WRITTEN TASK = Can you copy the material below word for word, leaving out the pictures?

==*==

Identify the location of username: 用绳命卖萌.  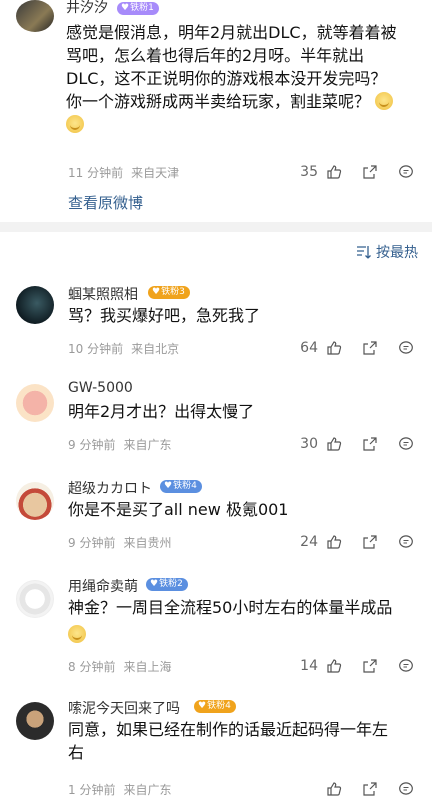
(103, 586).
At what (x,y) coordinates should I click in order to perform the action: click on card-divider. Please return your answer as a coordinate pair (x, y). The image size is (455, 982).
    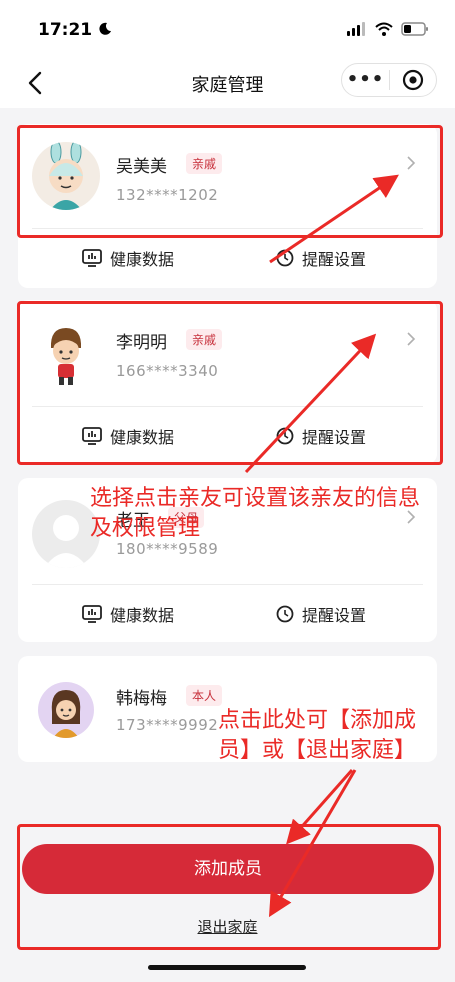
    Looking at the image, I should click on (228, 584).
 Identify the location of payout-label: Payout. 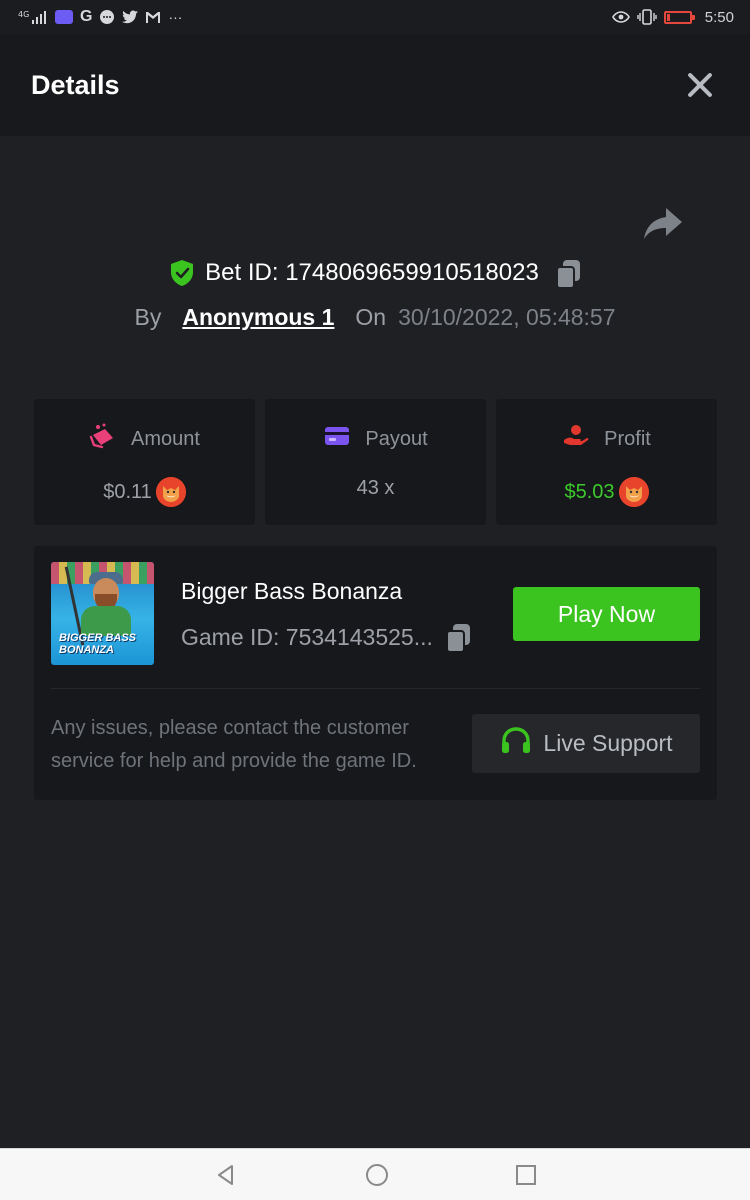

==*==

EXPECTED OUTPUT =
Identify the location of username: 用绳命卖萌.  
(103, 586).
At what (x,y) coordinates should I click in order to perform the action: click on card-divider. Please return your answer as a coordinate pair (x, y). The image size is (455, 982).
    Looking at the image, I should click on (228, 584).
 Identify the location of payout-label: Payout. 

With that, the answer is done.